Bóveda de la capilla. La siguiente, azulejos del siglo XVII y las dos últimas detalles del patio.
Un guiño
casi casi casi friki, es la casa de las conchas. En los años 60 del
pasado siglo un camión con marisco volcó en las cercanías, y un
vecino se dedicó a recoger todas las conchas y decorar su fachada.

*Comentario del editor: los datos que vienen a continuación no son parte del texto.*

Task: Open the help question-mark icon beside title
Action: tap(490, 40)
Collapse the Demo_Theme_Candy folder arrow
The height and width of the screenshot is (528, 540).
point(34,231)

Con el tiempo le fueron enviando conchas de todas partes del mundo y
la casa entera, por dentro y por fuera es de conchas. Perdón si me
lee algún argentino (risas).
Y los
inacabables ejemplos de ese punto de desparrame arquitectónico, la
ligera ostentosidad de las fachadas al mínimo descuido, el gusto por
los dinteles, las balconadas, los contrachapados pintados, la
herrería en las puertas interiores, las propias puertas
interiores... la aparatosidad montareña que me ha dejado enamorado
hasta la médula.
La iglesia de Santiago, que se me pasaba. Las siguientes, algunos ejemplos de la "aparatosidad montoreña"
Y muchas
otras cosas que guardo para visitas posteriores: Las ermitas de Santa
Ana y la de Gracia y la de Fuensanta, las aceñas, los pilares de la
rehoya, de las herrerías, Pilar grande, las Iglesias catedralicias o
el colegio de las niñas educandas, el museo arquelógico, o el museo
del aceite.... queda tanto por ver en Montoro que un día me ha
sabido a poco.
Muchísimas
gracias Antonio y Fernando por vuestro tiempo. Muchísimas gracias
Antonio Javier por tu enorme hospitalidad. Y muchísimas gracias Pepe
por contagiarme la Montorotitis de la que ya nunca me curaré y
espero contagiar a muchas otras personas.